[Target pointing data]
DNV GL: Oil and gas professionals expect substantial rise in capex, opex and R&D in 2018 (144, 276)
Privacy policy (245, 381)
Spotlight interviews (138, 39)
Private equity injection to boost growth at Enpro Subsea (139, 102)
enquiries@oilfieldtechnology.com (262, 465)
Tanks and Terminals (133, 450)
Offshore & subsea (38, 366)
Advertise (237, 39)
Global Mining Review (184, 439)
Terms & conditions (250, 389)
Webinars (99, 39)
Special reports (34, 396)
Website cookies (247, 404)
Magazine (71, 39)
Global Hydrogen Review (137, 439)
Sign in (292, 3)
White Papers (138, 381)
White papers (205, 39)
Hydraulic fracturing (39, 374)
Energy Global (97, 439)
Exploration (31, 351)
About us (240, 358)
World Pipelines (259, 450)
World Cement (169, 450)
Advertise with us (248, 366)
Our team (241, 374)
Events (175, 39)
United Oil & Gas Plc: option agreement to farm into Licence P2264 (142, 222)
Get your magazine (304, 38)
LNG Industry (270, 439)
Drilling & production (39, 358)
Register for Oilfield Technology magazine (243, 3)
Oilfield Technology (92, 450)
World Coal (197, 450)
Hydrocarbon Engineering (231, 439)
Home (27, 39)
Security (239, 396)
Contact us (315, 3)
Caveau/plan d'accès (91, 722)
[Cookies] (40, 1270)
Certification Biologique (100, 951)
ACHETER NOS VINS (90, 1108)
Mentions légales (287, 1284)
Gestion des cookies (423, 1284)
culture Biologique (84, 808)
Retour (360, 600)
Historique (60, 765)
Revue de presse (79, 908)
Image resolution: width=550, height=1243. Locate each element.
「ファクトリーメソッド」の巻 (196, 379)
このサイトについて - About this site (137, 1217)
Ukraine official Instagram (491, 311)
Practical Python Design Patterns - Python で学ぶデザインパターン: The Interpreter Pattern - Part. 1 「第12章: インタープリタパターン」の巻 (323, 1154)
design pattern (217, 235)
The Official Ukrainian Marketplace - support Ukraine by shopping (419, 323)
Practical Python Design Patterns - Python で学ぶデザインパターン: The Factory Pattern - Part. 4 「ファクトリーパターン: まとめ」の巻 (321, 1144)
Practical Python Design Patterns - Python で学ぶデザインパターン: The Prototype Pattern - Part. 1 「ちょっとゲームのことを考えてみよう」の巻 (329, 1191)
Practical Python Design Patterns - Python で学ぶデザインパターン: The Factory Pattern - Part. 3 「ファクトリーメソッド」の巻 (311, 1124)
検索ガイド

WHAT IS REQUIRED
Please rescale the part of the records that opens with the line containing "Security (239, 396)" and closes with the line containing "まとめ」の巻 (321, 1144)", both ends included: give those lines again, requests unchanged, with each coordinate in the answers multiplied by 1.4 and rounded to a whole number, halves rounding up.

WRITTEN SOLUTION
Security (335, 554)
Contact us (441, 4)
Caveau/plan d'accès (127, 1011)
[Cookies] (56, 1778)
Certification Biologique (140, 1331)
ACHETER NOS VINS (126, 1551)
Mentions légales (402, 1798)
Gestion des cookies (592, 1798)
culture Biologique (118, 1131)
Retour (504, 840)
Historique (84, 1071)
Revue de presse (111, 1271)
Image resolution: width=550, height=1243. Locate each element.
「ファクトリーメソッド」の巻 (274, 531)
このサイトについて - About this site (192, 1704)
Ukraine official Instagram (687, 435)
Practical Python Design Patterns - Python で学ぶデザインパターン: The Interpreter Pattern - Part. 1 「第12章: インタープリタパターン」の巻 (452, 1616)
design pattern (304, 329)
The Official Ukrainian Marketplace - support Ukraine by shopping (587, 452)
Practical Python Design Patterns - Python で学ぶデザインパターン: The Factory Pattern - Part. 4 「ファクトリーパターン: まとめ」の巻 (449, 1602)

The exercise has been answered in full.